Excerpt provided:
● ● ●

The presentation and movement of the beetles can certainly be optimized even further. However, this is already sufficient as an experimental base.

Now comes the genetic algorithm, the core of our optimization from generation to generation. We use crossover and mutation to produce beetles with hopefully increased fitness.

GeneticAlgorithm.h:

#pragma once
#include <vector>
#include "Beetle.h"

class GeneticAlgorithm
{
public:
std::pair<std::vector<Beetle>, std::pair<int, int>> NextGeneration(const std::vector<Beetle>& currentGeneration, double mutationRate, double crossoverRate);

double CalculateAverageFitness(const std::vector<Beetle>& beetles);
double GetMutationRate(double previousBestFitness, double currentBestFitness);
double GetCrossoverRate(double previousAverageFitness, double currentAverageFitness);
};

GeneticAlgorithm.cpp:

#define NOMINMAX
#include "GeneticAlgorithm.h"
#include <algorithm>
#include <random>
#include <cassert>
#include <sstream>
#include "DebugOutput.h"
#include "Beetle.h"
#include "NeuralNetwork.h"
#include "ConstantData.h"

double GeneticAlgorithm::CalculateAverageFitness(const std::vector<Beetle>& beetles)
{
double totalFitness = 0.0;
for (const auto& beetle : beetles)
{
    double distance = sqrt(pow(beetle.GetX() - FOOD_X, 2) + pow(beetle.GetY() - FOOD_Y, 2));
    double fitness = 1.0 / (distance + 1); // Avoid division by zero
    totalFitness += fitness;
}
return totalFitness / beetles.size();
}

double GeneticAlgorithm::GetMutationRate(double previousBestFitness, double currentBestFitness)

● ● ●

Stored data entries:
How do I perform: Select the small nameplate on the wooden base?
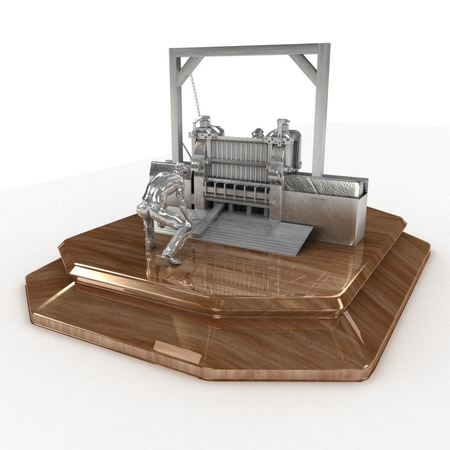coord(177,351)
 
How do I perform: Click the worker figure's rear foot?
coord(149,245)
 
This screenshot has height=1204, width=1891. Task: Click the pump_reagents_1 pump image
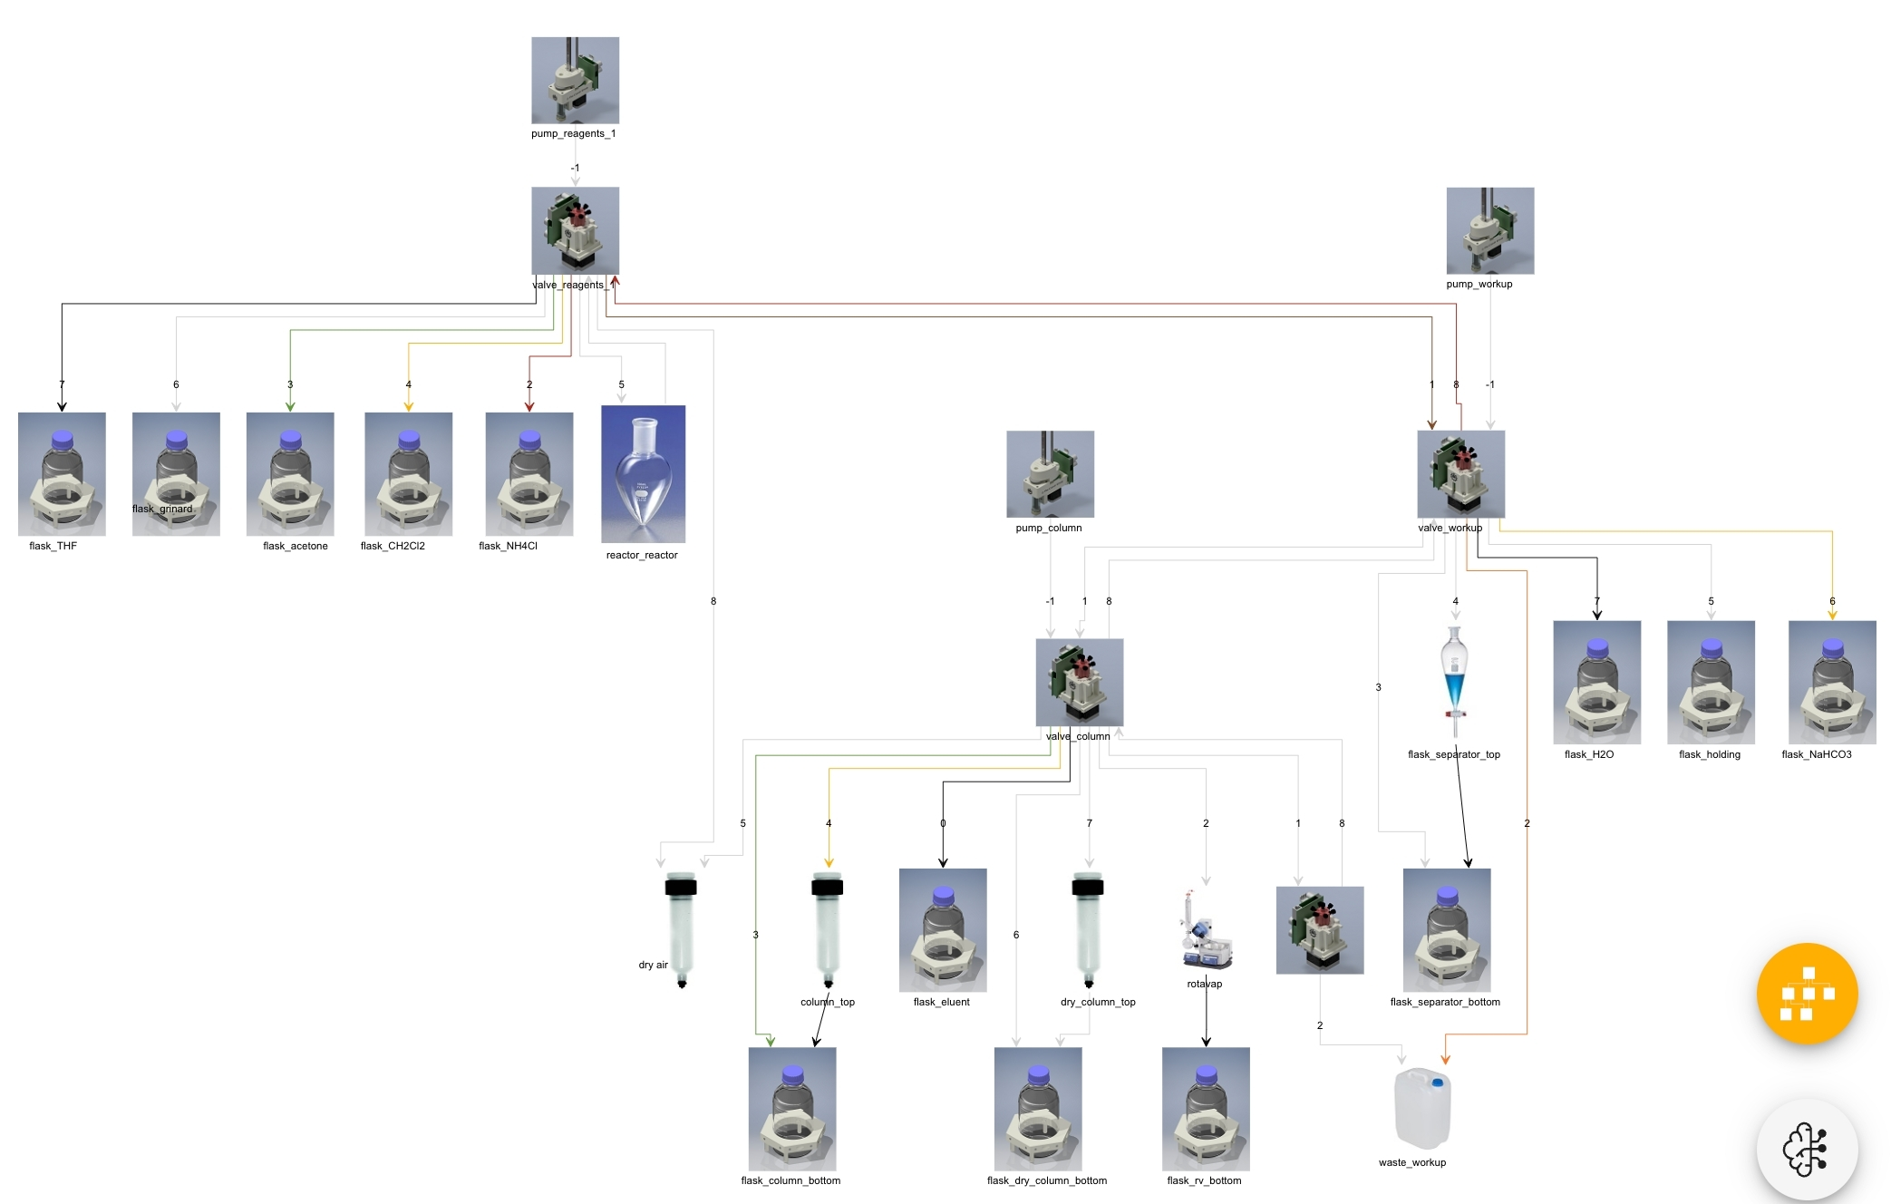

● ● ●

Tasks to complete:
[A] According to the genetic algorithm excerpt, which two operations produce beetles with hopefully increased fitness?
[B] Reproduce word for word the stretch of the genetic algorithm excerpt from "The presentation and" through "hopefully increased fitness.".

Outputs by task:
[A] Crossover and mutation.

[B]
The presentation and movement of the beetles can certainly be optimized even further. However, this is already sufficient as an experimental base.

Now comes the genetic algorithm, the core of our optimization from generation to generation. We use crossover and mutation to produce beetles with hopefully increased fitness.